Snoozed through my alarms, but woke up early enough to shave, make myself some breakfast and do some yoga research. I found a short video that is basically a 15 minute routine that you do when you wake up, and supposedly it gives you a nice energy boost for your morning, I might try that tomorrow.

I exchanged a few texts with a guy on craigslist about a hardtop for my convertible. He's got another buyer that I'm competing with. Hopefully that buyer will drop out so I can swoop it up. I need a hardtop because I've got a big tear in my soft top from not taking proper care of it. Yeah the thing is 16 years old but before I got my hands on it, the car was sitting in a garage most of the time.

The garage at my house is occupied so my car has to stay outside, and I didn't think to apply the special top cleaner regularly, so it got real dirty and dry-rotted and now it has a hole so it's time for me to get a hardtop.

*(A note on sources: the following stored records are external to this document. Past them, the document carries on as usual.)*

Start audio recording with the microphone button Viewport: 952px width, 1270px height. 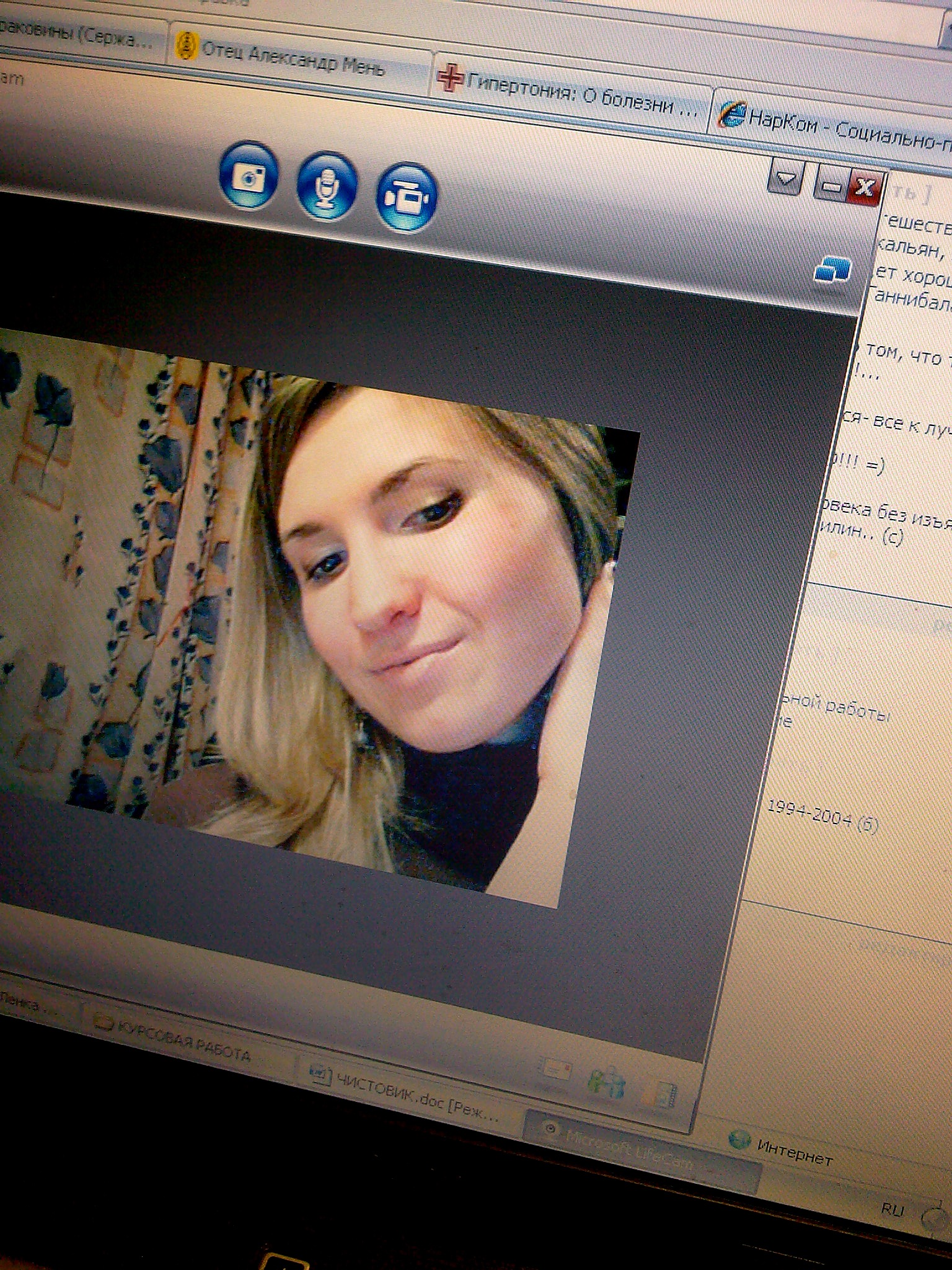(x=327, y=185)
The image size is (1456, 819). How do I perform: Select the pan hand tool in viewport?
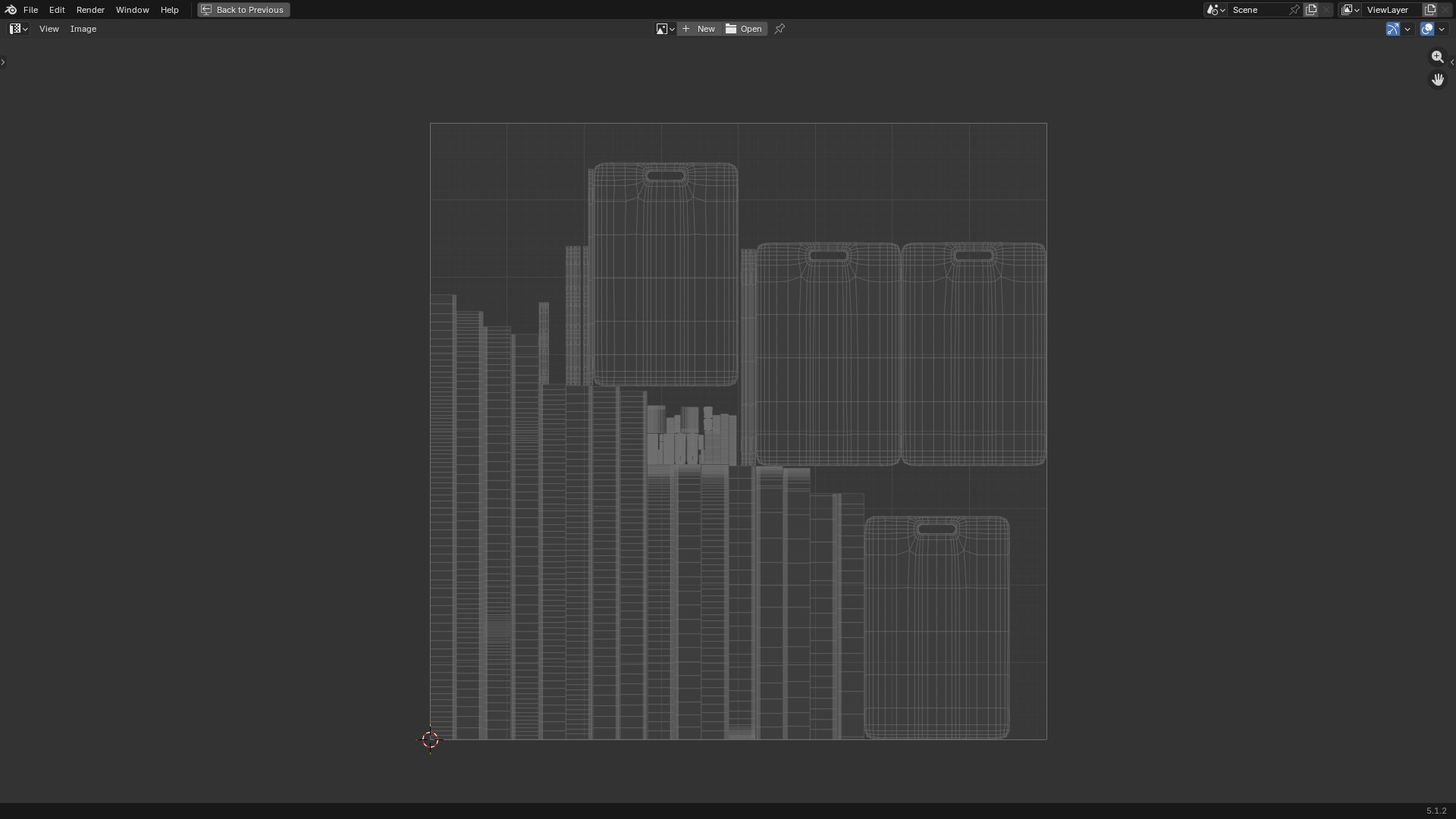coord(1437,80)
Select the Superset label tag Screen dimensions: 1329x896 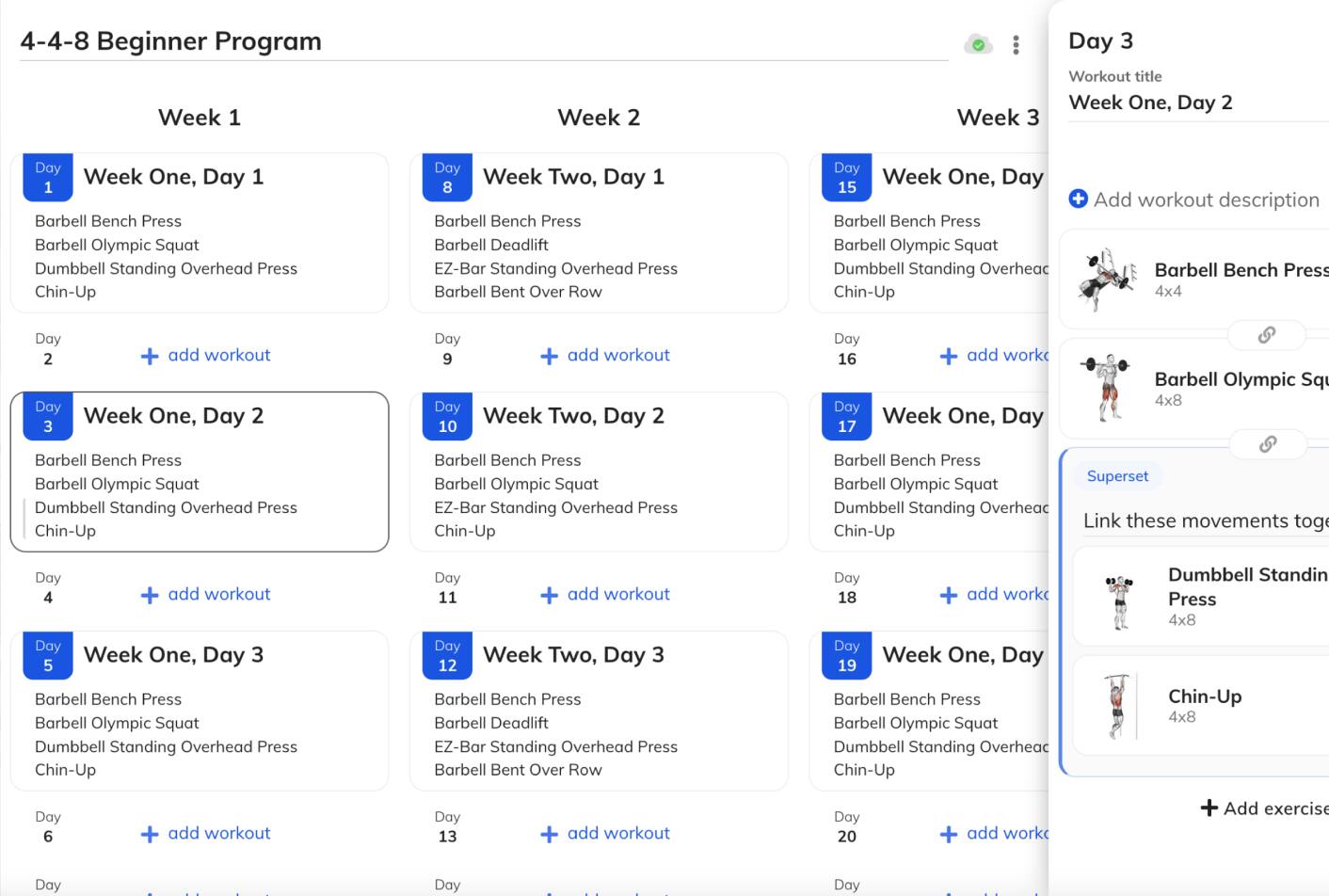coord(1117,476)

I'm pretty excited about it. since I do so much driving on the highway maybe it wont be so loud inside that I have to wear headphones so I can fully enjoy my music; plus It'll be easier to wash, and it will add extra value to the car so when it comes time to sell it, I can get more for it.

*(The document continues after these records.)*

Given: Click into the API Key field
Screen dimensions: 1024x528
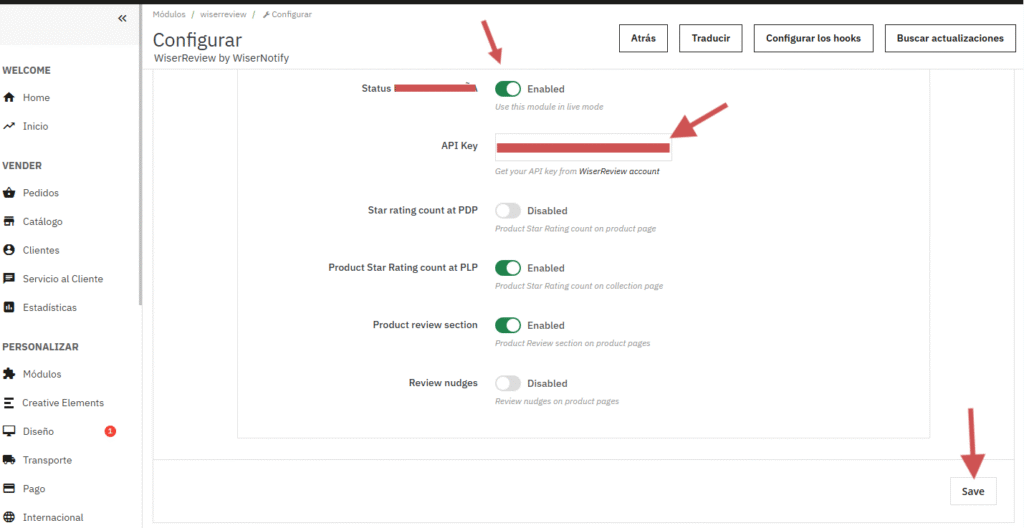Looking at the screenshot, I should (x=583, y=147).
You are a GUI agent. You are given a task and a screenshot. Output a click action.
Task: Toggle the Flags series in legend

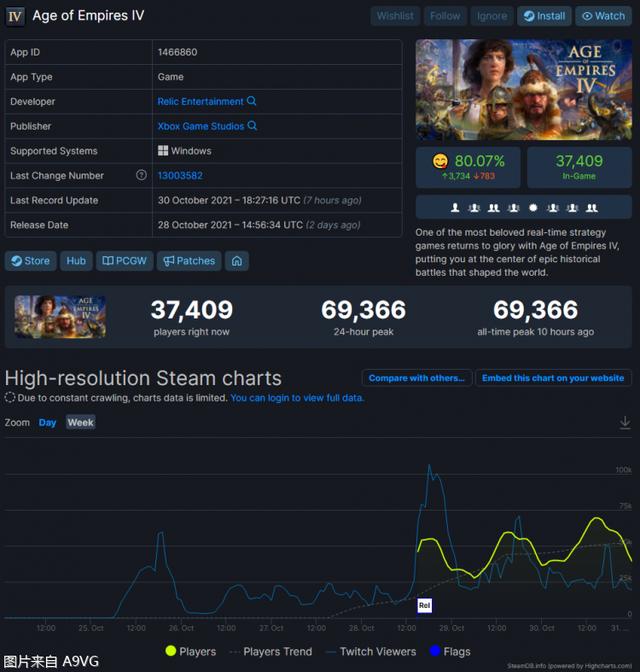[448, 651]
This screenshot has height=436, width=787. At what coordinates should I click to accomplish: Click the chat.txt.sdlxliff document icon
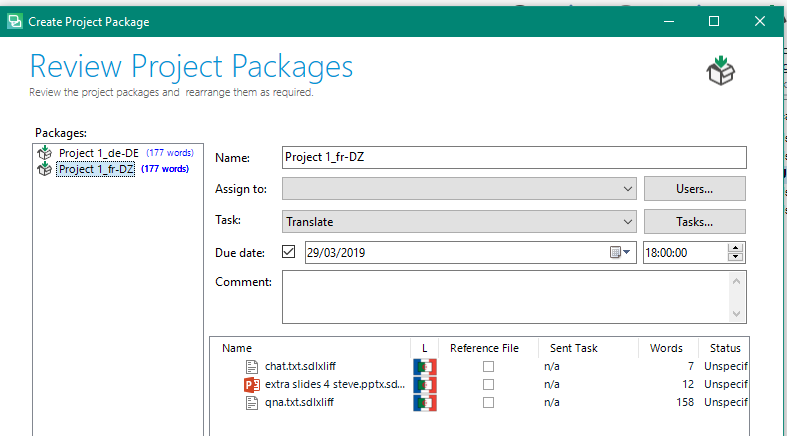click(x=251, y=367)
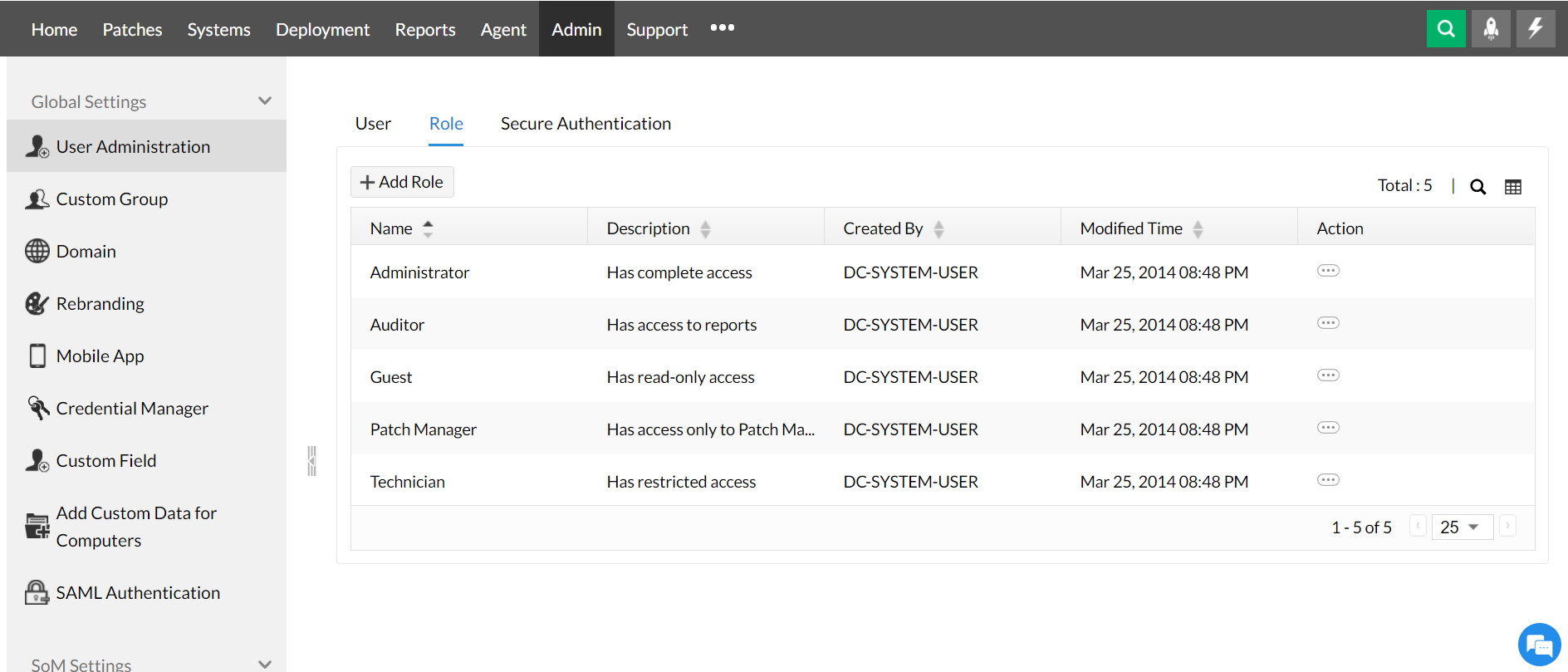Click the lightning bolt icon
1568x672 pixels.
point(1536,29)
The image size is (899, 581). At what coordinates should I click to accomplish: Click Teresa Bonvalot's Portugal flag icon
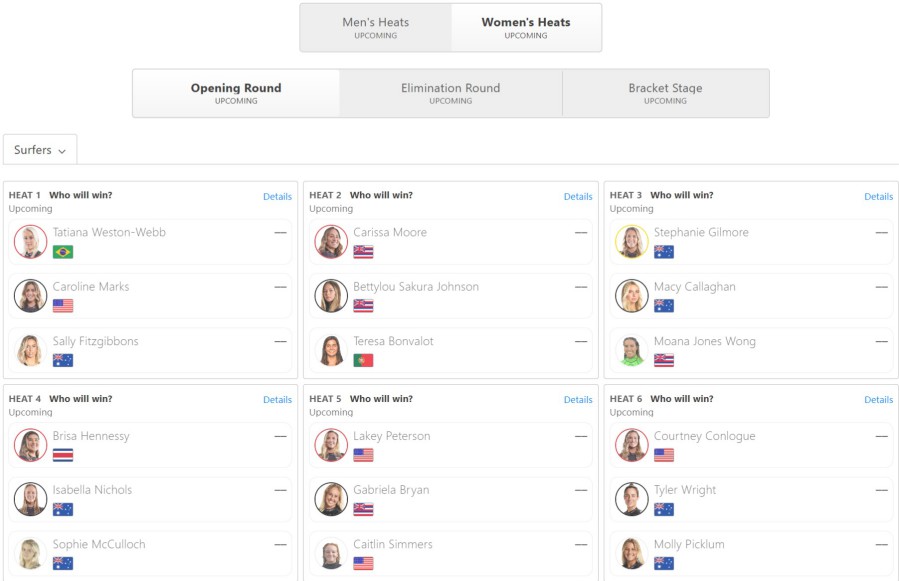[363, 360]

After work, I got together with my friend and we went to the gym and had a mad-decent shoulder workout, #deltsforlife.

He got The Division, a new game that came out that before I quit gaming, I was looking forward to. He and his neighbor were playing when I came into his house. It made me sad to see them playing videogames, but I put my headphones in and went to the game quitter forums to read a few posts until he finished the mission he was doing so we could go work out. After we got back he started playing again so I said my goodbyes and went home.

Had tacos for dinner. Sat with mom and dad and talked about jobs and life and stuff. (They could tell I was having a tough time with the detox)

I practiced my guitar for a good bit, plugged my phone into my computer speakers and made a drum loop on my drum machine app and went to town for a few minutes. After dinner I cleaned my gun and talked with my girlfriend. She's sick with stomach issues so she went to bed early.

Goals Completed for today:

- Practiced guitar for a good bit.

- went to the gym with my friend.

- spoke with dad about the hardtop deal

- left 5 of 5 comments on the forums

- found a morning yoga routine for extra energy

- plan to meditate before bed.

Goals for tomorrow:

- Turn in change at the bank

- Work out after work with or without friend

- Try the morning yoga routine

- Continue The Scorch Trials or begin rereading Fight Club

- Learn a new song on guitar

- Comment on 3 forum posts

- Meditate

I'm really giving myself a lot to do tomorrow. See you guys then.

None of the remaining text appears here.